Max scratched his paunch with his fingertips. ‘It's just possible that the schoolteacher gave the cops a tip-off, enabling them to arrest the Colombian at the airport. It's only a hunch, but none of the other investigations covered by the press are of any interest at all.'

I turned to Rossini. ‘What do you think?'

‘It's worth a try,' he answered.

I moved back to the computer screen and read the article through again, taking my time. Alongside the report of the arrest, there was an interview with the man in charge of drugs rehab programmes in Mestre:

 

COCAINE NOW THE MOST POPULAR DRUG—

9% OF ALL SCHOOL STUDENTS IN MESTRE
SAY THEY HAVE TRIED IT

 

Cocaine use is now extremely widespread among young people throughout our region. We are very concerned that increasing numbers of teenagers are becoming regular cocaine users. It's cheap and easily available on the streets. Second only to cocaine in popularity are ecstasy and the so-called new drugs. With these substances, kids are playing a kind of Russian roulette, often taking them precisely because they don't know what their effect will be. In reality their effect depends essentially on the kind of substance that the chemists playing around with the basic compound arrive at.

And it's a race against time. The moment a substance gets classified as a drug and placed on the prohibited list, the producers come up with a new one kids feel they have to try. Taking ‘E' is becoming a highly risky business now that its manufacture is increasingly in the hands of East European chemists. There is no way of knowing what kind of ingredients they use.

 

An idea flashed through my mind but failed to take solid shape, dissolving almost instantly in a mix of alcohol and tiredness.

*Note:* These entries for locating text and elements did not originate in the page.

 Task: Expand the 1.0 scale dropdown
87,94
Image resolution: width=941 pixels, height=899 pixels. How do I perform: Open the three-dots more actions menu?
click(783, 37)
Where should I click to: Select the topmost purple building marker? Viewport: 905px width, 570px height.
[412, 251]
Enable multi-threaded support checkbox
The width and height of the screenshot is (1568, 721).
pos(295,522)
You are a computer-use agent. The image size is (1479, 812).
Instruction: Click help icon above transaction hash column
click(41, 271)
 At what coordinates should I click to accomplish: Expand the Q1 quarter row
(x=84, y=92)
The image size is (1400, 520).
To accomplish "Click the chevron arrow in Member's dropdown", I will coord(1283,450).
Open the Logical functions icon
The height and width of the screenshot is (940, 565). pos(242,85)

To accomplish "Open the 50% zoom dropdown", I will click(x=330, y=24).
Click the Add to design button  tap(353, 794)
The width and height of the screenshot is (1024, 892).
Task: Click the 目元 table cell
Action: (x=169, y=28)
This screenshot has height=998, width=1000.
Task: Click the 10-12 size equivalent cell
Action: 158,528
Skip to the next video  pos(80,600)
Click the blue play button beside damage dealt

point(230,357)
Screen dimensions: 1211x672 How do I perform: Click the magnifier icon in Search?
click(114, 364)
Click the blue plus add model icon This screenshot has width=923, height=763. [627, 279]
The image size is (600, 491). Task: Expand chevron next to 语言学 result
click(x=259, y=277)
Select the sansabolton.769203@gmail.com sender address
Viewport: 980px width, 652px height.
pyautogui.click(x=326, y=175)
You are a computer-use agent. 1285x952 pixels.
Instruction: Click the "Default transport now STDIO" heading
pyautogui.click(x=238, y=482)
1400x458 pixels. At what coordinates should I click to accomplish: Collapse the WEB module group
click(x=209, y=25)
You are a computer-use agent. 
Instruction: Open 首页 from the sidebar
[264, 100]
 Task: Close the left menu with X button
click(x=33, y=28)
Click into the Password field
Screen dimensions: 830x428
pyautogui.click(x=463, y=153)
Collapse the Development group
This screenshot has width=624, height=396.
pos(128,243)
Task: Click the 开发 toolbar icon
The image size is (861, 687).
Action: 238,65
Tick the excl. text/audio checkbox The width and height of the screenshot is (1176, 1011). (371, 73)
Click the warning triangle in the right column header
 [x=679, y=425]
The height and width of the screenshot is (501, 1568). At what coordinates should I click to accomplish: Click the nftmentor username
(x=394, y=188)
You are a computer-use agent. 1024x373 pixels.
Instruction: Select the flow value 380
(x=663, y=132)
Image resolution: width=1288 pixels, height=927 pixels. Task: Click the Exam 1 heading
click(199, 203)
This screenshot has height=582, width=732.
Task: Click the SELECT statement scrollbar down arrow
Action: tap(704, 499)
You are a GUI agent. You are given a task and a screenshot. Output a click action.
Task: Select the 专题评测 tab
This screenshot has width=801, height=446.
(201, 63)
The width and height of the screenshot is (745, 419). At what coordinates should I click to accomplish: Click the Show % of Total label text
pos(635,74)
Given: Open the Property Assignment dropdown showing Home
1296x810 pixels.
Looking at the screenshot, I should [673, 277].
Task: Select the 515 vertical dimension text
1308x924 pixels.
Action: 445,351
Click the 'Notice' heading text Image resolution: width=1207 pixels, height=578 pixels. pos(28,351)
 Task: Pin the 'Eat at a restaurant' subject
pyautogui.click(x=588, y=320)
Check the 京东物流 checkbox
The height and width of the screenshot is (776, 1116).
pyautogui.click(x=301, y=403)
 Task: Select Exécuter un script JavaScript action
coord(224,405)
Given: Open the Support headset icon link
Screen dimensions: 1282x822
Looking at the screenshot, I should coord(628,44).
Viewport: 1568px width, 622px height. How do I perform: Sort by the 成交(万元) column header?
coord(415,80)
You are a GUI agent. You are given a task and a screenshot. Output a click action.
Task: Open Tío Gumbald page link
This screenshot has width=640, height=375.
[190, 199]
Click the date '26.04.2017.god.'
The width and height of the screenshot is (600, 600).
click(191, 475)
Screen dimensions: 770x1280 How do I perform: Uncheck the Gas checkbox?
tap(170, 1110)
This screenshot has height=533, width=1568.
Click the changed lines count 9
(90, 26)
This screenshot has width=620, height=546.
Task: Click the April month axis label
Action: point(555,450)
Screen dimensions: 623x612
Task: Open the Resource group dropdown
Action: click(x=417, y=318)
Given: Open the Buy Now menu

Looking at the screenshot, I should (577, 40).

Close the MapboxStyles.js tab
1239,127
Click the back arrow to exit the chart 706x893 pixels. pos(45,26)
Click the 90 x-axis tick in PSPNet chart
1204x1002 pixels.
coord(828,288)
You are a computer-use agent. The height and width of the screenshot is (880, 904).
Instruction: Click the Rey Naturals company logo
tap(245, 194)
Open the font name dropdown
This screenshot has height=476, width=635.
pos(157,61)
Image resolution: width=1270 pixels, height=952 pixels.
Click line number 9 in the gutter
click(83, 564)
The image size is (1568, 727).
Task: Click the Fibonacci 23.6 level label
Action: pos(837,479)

‘I'm going to bed,' I announced.

Rossini gave me an affectionate slap on the cheek. ‘I'll pick you up after lunch. Make sure you're awake.'

 

To find out who had supplied the schoolteacher with cocaine, we agreed that the first thing to do was pay a visit to the man in charge of security at the Gaia di Dolo discotheque where Tavan had been arrested. Most chief bouncers are police informants and, according to the information Rossini had gathered that morning, Giovanni Scrivo was no exception. As a former security guard and one-time kickboxing champion, by the age of forty Scrivo was tired of risking his life standing around outside banks and had turned instead to the lush pastures of nightclub security.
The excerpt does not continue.